__Records provided__.
· · · · ·

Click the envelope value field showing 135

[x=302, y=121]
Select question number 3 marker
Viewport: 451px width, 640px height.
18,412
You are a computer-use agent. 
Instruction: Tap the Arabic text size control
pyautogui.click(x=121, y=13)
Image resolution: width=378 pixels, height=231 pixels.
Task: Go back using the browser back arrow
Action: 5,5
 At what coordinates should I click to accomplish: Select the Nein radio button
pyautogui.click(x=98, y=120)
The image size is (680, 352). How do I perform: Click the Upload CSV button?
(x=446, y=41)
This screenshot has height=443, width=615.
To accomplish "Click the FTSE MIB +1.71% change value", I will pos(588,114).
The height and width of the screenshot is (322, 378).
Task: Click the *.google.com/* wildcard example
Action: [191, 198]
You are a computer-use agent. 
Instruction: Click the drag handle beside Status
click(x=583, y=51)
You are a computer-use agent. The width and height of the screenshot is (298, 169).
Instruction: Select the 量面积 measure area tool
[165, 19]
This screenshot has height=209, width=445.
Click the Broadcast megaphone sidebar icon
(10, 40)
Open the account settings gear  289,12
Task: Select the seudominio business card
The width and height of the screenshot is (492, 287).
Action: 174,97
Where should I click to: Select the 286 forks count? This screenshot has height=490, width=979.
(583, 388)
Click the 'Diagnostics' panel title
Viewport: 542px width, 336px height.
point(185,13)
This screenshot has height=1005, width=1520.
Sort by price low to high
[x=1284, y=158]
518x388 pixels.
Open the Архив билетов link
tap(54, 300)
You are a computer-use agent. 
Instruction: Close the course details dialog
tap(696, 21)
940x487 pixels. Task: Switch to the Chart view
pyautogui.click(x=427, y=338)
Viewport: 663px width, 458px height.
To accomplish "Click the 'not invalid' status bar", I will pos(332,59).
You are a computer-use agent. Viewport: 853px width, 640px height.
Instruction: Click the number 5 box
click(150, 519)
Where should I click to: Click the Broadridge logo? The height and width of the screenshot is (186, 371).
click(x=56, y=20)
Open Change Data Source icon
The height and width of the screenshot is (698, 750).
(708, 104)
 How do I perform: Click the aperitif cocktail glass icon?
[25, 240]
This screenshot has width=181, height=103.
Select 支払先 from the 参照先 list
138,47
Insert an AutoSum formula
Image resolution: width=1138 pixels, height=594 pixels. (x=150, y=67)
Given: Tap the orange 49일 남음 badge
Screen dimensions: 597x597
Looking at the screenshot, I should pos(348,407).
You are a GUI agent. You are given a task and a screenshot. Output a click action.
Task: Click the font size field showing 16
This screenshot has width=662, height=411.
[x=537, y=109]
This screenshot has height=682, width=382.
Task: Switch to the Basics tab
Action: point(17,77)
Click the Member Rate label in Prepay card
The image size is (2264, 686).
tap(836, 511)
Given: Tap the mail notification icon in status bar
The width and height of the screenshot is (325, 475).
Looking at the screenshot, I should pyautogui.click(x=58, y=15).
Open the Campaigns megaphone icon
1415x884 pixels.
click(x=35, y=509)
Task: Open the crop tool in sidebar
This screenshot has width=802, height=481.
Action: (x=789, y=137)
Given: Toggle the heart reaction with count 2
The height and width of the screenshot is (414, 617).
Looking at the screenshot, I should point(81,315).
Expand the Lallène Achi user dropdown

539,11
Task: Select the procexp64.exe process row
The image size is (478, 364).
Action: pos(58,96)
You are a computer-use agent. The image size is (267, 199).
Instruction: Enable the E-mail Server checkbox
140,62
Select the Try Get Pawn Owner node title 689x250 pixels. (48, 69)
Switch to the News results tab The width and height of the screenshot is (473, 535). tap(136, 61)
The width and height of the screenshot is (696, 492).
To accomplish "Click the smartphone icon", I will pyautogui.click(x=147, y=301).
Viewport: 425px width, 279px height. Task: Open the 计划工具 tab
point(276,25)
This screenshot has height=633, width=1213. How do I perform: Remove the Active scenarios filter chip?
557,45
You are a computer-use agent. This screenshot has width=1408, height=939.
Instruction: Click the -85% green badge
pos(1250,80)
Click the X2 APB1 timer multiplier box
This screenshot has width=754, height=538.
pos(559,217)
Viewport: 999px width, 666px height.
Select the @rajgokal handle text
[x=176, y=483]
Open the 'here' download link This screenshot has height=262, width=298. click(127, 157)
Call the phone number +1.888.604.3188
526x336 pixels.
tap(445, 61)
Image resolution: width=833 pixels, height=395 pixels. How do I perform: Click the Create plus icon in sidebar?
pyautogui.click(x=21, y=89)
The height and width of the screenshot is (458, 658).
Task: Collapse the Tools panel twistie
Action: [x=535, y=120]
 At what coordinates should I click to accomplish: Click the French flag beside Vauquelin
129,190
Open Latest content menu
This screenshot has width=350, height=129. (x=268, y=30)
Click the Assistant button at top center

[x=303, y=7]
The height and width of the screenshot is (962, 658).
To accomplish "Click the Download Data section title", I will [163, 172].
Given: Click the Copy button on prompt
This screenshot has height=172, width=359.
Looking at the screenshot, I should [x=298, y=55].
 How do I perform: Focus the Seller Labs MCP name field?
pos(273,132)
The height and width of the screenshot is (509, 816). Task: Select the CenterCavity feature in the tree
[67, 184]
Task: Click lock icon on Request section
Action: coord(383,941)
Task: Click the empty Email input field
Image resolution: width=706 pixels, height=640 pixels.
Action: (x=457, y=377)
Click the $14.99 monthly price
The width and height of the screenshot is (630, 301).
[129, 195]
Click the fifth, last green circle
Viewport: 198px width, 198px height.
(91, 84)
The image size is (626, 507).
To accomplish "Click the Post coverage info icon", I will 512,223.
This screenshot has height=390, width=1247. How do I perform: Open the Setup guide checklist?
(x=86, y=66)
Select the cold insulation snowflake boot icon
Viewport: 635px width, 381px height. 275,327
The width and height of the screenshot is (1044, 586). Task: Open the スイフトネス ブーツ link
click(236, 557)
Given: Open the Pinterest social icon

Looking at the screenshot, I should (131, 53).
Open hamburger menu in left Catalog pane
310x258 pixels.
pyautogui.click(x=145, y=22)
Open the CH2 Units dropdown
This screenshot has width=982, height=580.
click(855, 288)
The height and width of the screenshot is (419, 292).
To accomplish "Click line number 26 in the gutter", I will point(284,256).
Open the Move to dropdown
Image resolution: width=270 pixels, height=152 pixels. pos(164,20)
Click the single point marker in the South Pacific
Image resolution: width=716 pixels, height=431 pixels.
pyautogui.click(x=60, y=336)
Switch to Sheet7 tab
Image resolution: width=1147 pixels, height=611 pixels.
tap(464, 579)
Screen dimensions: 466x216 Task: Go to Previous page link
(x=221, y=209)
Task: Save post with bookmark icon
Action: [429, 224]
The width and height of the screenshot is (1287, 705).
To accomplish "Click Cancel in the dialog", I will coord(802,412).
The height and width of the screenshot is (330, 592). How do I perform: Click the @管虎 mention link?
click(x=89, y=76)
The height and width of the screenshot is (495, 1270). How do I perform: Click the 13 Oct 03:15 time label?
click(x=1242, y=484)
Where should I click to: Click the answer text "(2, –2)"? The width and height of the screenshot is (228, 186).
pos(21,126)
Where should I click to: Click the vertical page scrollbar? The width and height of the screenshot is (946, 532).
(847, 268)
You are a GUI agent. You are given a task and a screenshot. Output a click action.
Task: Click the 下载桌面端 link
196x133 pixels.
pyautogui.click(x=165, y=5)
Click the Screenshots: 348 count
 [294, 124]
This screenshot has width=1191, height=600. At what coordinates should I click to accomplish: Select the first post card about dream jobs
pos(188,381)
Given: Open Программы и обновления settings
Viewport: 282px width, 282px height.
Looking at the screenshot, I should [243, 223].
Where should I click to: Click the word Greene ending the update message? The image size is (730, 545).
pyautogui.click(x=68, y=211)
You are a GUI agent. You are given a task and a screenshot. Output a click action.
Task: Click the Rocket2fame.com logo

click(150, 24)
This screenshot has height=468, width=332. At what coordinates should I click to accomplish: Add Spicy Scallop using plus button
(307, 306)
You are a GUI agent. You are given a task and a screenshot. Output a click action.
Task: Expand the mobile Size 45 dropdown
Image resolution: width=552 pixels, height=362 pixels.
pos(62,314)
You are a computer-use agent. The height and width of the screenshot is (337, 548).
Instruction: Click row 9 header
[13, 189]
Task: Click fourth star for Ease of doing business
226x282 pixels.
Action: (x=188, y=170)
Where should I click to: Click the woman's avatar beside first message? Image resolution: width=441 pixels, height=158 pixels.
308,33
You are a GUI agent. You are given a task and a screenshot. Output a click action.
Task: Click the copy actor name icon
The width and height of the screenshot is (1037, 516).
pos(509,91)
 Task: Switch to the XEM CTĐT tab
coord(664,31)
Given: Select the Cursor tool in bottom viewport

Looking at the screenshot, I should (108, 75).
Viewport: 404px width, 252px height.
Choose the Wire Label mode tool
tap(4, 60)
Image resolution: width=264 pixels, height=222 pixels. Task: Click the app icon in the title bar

· · · · ·

__To do__.
From the entries, copy every line in which the word "business" occurs.

__Output below__.
Task: Select the seudominio business card
Task: Click fourth star for Ease of doing business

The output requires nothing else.